As the above demonstrates, performance bonds are very different from payment bonds. The surety is not guaranteeing that it will cover the costs of contractor default but is instead only guaranteeing to perform its obligations in accordance with the terms of the bond. The very nature of a performance bond is that the surety does nothing on the vast majority of projects. When the surety does have to act, it is entitled to protect itself by receiving prompt notice and an opportunity to cure the default if the bond so requires. If the bond provides multiple options for how the surety can correct the contractor default, the surety is entitled to exercise its right to select the option which is most advantageous to it.

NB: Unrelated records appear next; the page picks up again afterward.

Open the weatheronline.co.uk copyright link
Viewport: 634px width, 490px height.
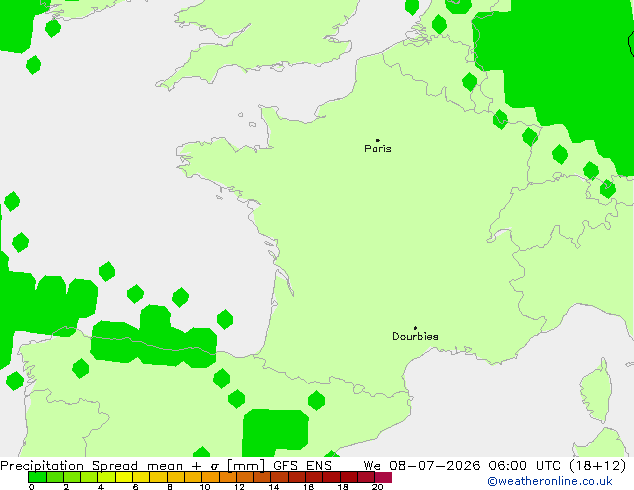[x=550, y=481]
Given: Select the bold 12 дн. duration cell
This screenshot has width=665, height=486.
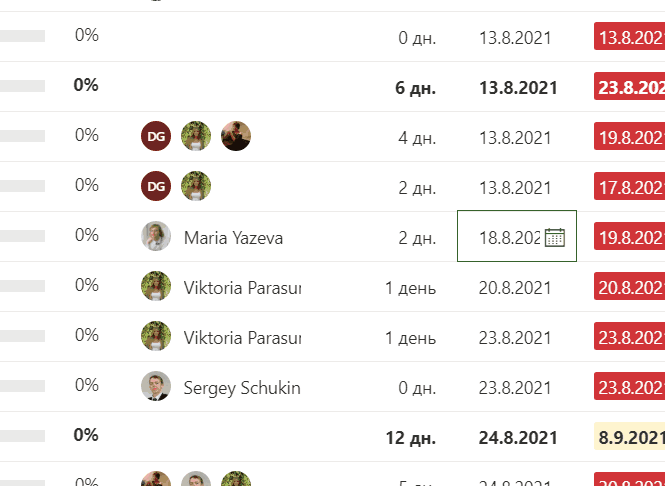Looking at the screenshot, I should coord(411,438).
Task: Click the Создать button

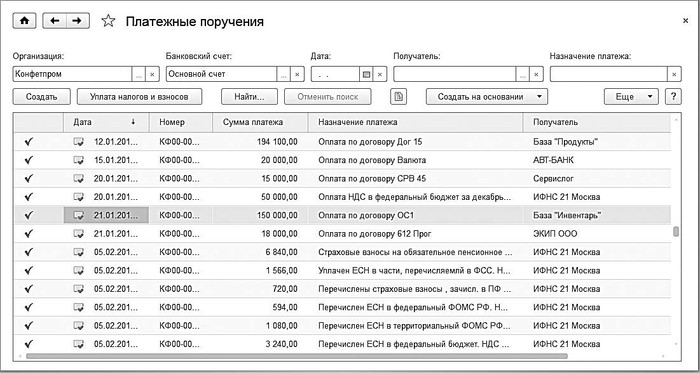Action: pos(42,96)
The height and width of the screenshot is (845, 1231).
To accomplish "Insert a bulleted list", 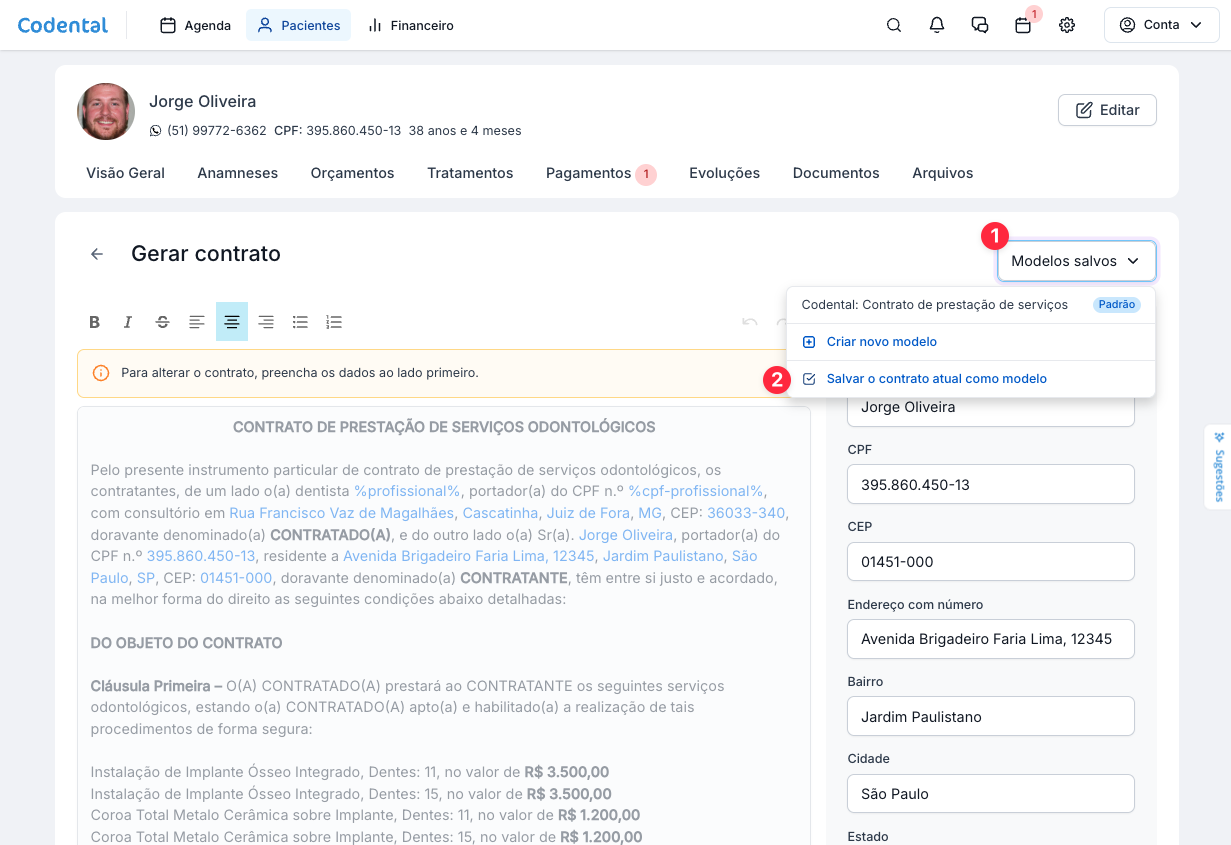I will (300, 322).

The obligee should be aware of the surety's rights and should avoid interfering or injuring the surety's rights under the bond.
In light of this, and as a precaution, it is a good idea to thoroughly review any performance bonds that contractors have supplied for your projects. An owner should thoroughly review the performance bond both at the beginning of the project, and at the first instance there is a concern about the contractor's performance. It is especially important to review your performance bond for a project if you are considering making the decision to terminate your contractor and to begin considering replacement contractors to hire in its place. The performance bond may require the owner to provide pre-default notice to the contractor and the surety or may require prompt notice of default and of the owner's decision to terminate the contractor. If the performance bond requires that the surety be provided notice before its duties to correct the contractor's default arise, then it is in the owner's best interest to provide the surety with such notice and to ensure the surety has the opportunity to be involved in the decision making process on how to fix the contractor's default. Critically, even if the owner's contract with the contractor gives it the right to terminate the contractor and to take steps to correct the contractor's default, taking such actions without first reading the performance bond could result in a material breach of the performance bond. Thus, it is imperative that you review your performance bond before taking curative actions.
To conclude, performance bonds offer a great way for owners and higher tier contractors to protect their expectations that those they contract with will perform their work as required by the contract, especially in these uncertain economic times. Thus, it is a worthwhile endeavor to review performance bonds carefully and to comply with any requirements in the bond to ensure you are able to enforce your bond rights if need be.